EXERCISE — Every line below containing the word "agent" should be found and copied.

INPUT RECORDS —
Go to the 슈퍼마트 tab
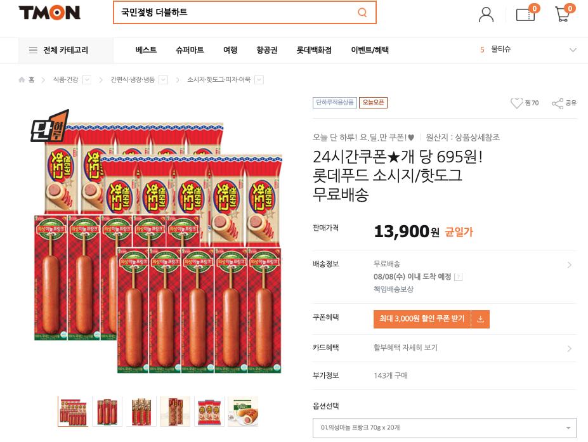This screenshot has height=442, width=588. [x=190, y=50]
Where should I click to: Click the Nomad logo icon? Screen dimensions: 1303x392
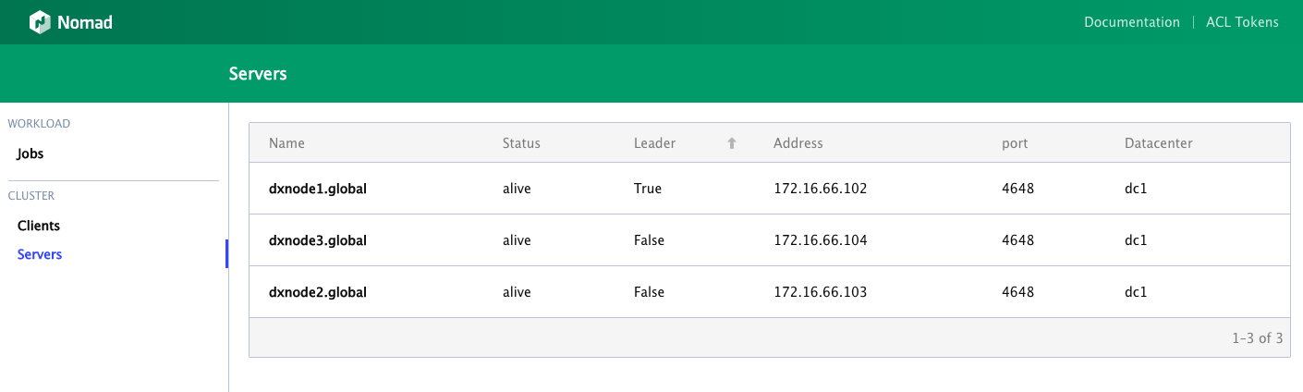coord(39,22)
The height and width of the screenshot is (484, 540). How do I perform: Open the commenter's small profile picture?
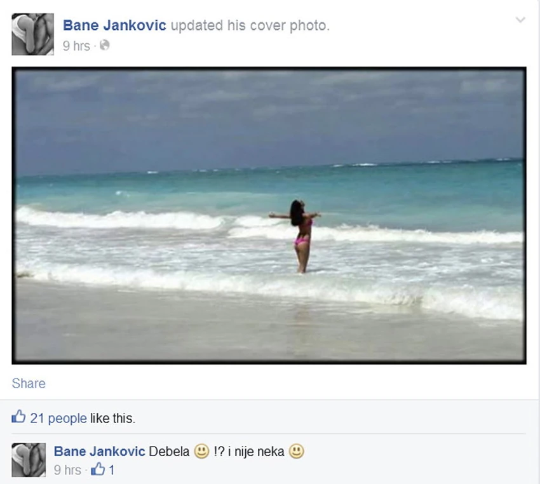[x=29, y=460]
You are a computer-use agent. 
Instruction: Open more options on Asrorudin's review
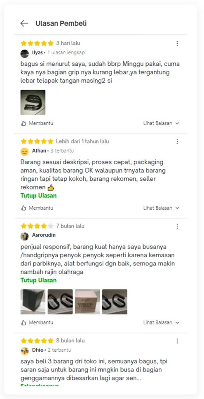click(x=177, y=226)
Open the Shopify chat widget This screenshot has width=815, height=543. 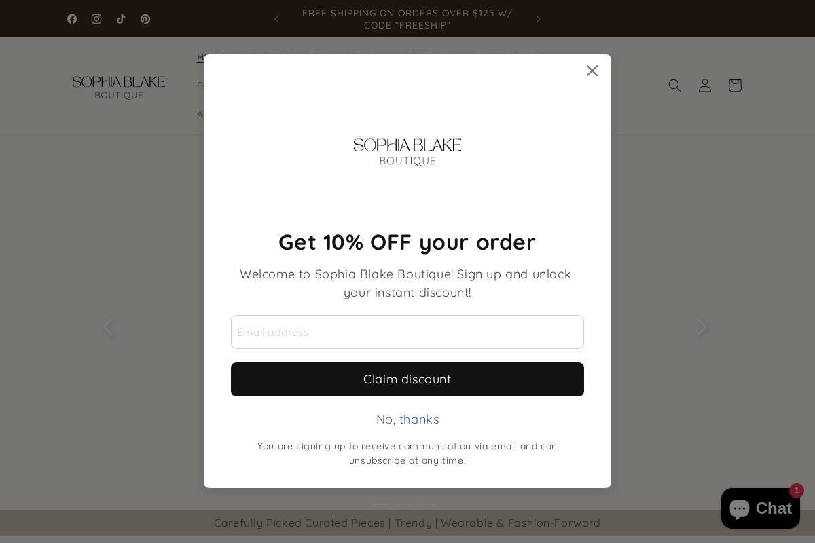pyautogui.click(x=760, y=508)
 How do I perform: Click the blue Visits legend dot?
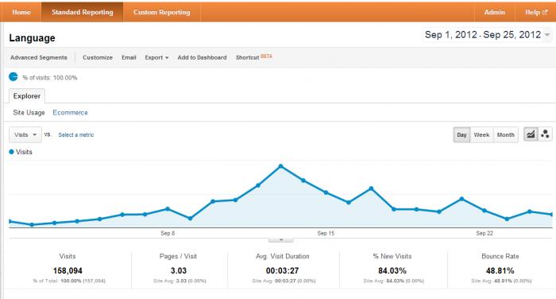click(x=11, y=152)
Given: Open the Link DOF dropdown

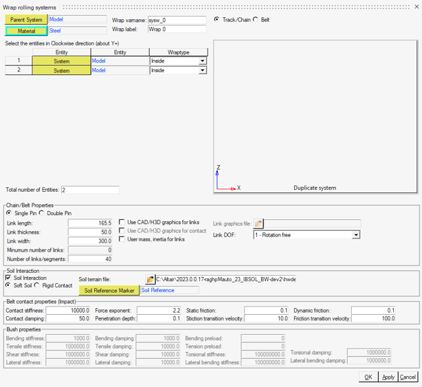Looking at the screenshot, I should 356,235.
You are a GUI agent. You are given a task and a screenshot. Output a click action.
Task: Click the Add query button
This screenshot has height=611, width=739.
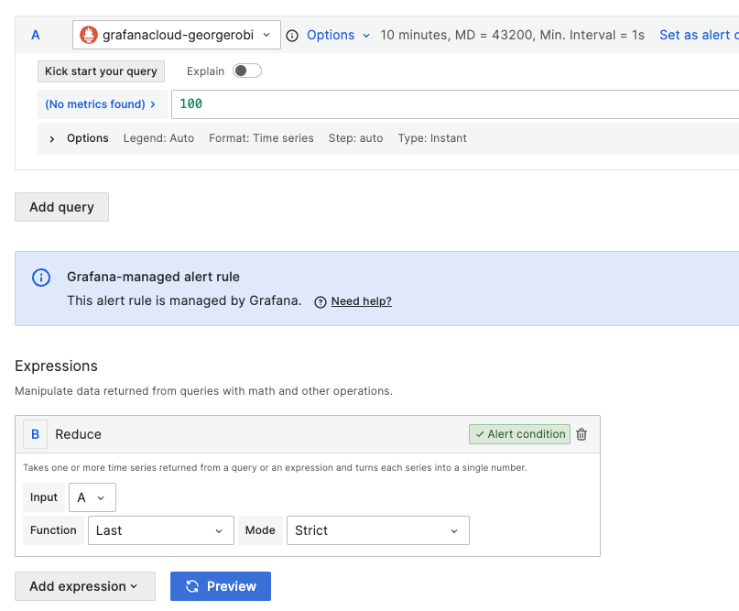61,207
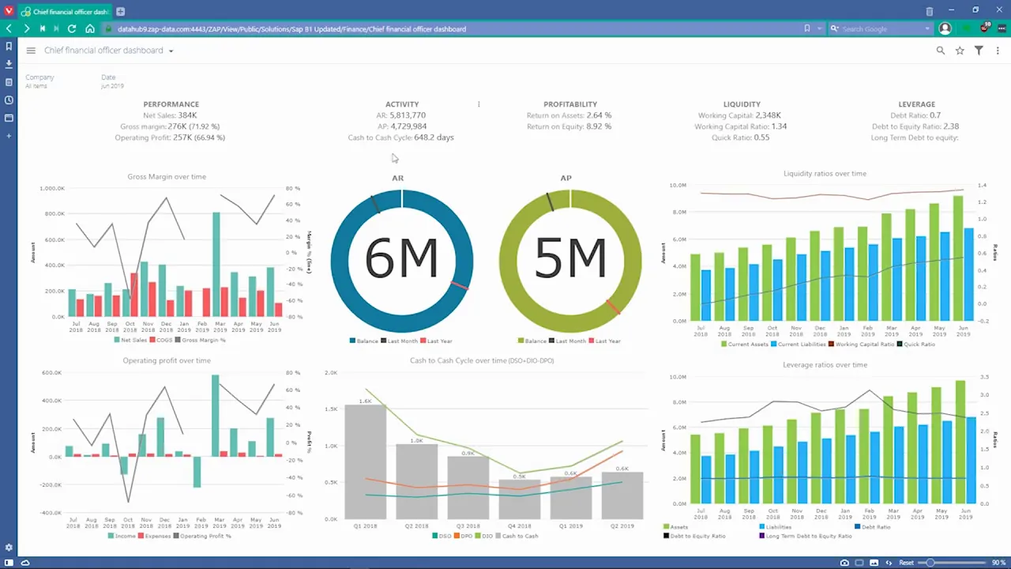1011x569 pixels.
Task: Click the bookmarks icon in the left sidebar
Action: (9, 47)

PROBLEM SOLUTION —
You are a computer-use agent. 
You are a GUI agent. You are given a task and a screenshot. Output a click action.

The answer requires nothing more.